Stoneman and Dickinson (1989), in a sample of only 28 students performing an assembly task, used teams of two, four, five, or nine members in their study. They found no effects of team size on performance; however, the small number of students were recycled across the different group sizes, and it is very possible that learning took place as repetition occurred.
In a study using 24 teams consisting of two-, three-, or four-members playing Mason and Perreault’s (1987) The Marketing Game!, Cosse, Ashworth, and Weisenberger (1999) found that four-person teams performed significantly better than three-person teams, who in turn performed significantly better than two-person teams. However, only 66 students took part in this exercise, and the study also did not consider the effect of a group size larger than four. It is clear from examining prior studies that a limitation of them is that they were conducted on small, convenience samples, and many of them did not look at the impact of groups larger than four members. This limits the generalizability of the studies and likely accounts for much of the variance in the findings.
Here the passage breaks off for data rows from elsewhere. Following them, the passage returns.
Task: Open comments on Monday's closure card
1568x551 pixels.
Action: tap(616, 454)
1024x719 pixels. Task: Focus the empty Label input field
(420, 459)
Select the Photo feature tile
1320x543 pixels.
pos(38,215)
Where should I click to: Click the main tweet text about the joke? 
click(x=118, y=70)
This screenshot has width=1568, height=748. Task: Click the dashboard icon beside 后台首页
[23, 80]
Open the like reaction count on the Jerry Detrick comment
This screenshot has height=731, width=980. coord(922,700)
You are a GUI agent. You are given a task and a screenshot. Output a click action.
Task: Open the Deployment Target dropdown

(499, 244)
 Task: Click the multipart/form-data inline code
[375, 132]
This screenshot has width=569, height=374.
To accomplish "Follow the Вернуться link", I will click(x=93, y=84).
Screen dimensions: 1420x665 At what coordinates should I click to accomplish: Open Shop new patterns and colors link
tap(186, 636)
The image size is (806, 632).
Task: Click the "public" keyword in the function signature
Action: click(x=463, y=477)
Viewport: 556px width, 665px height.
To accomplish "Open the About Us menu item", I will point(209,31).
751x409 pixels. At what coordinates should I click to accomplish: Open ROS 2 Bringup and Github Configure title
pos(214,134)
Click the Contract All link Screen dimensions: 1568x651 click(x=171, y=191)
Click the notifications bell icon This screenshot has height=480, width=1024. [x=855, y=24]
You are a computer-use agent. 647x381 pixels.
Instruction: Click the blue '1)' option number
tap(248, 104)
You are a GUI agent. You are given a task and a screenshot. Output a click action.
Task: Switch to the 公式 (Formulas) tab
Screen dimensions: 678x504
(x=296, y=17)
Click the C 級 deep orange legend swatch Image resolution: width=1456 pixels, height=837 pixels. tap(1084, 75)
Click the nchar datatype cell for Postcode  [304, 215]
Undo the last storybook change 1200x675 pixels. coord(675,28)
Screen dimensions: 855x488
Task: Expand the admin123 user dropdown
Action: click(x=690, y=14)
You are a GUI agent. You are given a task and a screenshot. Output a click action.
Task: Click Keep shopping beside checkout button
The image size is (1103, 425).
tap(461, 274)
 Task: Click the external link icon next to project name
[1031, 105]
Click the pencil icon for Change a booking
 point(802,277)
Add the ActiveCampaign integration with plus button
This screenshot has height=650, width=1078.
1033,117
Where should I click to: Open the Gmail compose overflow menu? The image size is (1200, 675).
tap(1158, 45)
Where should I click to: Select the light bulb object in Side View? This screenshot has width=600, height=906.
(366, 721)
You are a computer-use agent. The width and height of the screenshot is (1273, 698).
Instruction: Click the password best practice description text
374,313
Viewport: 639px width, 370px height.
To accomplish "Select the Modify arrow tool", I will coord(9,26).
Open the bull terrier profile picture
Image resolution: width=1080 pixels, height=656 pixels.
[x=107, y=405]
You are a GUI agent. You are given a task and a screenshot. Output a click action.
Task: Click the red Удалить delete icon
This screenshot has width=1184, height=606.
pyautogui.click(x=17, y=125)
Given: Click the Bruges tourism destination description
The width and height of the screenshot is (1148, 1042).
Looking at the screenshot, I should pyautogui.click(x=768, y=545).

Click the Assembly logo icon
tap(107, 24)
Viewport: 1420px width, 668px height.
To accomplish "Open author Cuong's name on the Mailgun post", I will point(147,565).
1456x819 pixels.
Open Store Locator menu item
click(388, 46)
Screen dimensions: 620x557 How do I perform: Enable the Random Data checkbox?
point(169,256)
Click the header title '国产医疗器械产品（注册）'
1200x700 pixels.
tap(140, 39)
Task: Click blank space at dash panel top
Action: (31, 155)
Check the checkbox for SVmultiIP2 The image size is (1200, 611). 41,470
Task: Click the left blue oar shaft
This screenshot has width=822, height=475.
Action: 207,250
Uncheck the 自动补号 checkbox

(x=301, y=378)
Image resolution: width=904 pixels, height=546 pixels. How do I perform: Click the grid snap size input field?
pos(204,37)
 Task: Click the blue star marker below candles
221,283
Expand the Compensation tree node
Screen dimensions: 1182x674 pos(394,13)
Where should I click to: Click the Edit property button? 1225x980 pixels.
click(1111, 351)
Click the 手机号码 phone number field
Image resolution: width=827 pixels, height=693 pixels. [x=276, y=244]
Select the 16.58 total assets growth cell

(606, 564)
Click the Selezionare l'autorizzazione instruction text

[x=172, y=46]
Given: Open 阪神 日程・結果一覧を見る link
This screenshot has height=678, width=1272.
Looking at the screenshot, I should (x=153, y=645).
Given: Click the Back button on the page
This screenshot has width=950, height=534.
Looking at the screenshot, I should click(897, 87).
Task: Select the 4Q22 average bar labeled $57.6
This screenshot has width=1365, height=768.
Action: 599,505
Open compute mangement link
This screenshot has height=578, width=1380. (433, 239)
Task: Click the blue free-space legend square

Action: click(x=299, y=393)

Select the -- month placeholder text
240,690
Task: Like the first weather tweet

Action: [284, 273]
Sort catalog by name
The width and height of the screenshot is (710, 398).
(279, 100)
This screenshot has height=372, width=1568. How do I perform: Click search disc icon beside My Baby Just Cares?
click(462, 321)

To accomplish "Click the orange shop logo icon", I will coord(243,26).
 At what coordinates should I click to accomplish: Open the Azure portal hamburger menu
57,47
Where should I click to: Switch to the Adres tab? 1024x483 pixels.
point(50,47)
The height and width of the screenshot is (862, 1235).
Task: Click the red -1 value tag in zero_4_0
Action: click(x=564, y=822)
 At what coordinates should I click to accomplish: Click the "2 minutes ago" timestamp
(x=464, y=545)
In none of the aforementioned studies was the time taken by a group to reach decisions considered as a variable that might affect performance. The time that a group spends on making decisions on any task will also likely affect that group’s performance. Spending too little time may have an adverse impact on performance, but it is also likely that a group can spend too much time, with little added benefit, and perhaps even a negative effect. Researching the impact that the time a group spends on making decisions has received less attention from those who study group performance in simulation games. One of the reasons for this is that measuring the time a group actually spends on decisions presents operational difficulties—how can the instructor accurately monitor and measure the time spent?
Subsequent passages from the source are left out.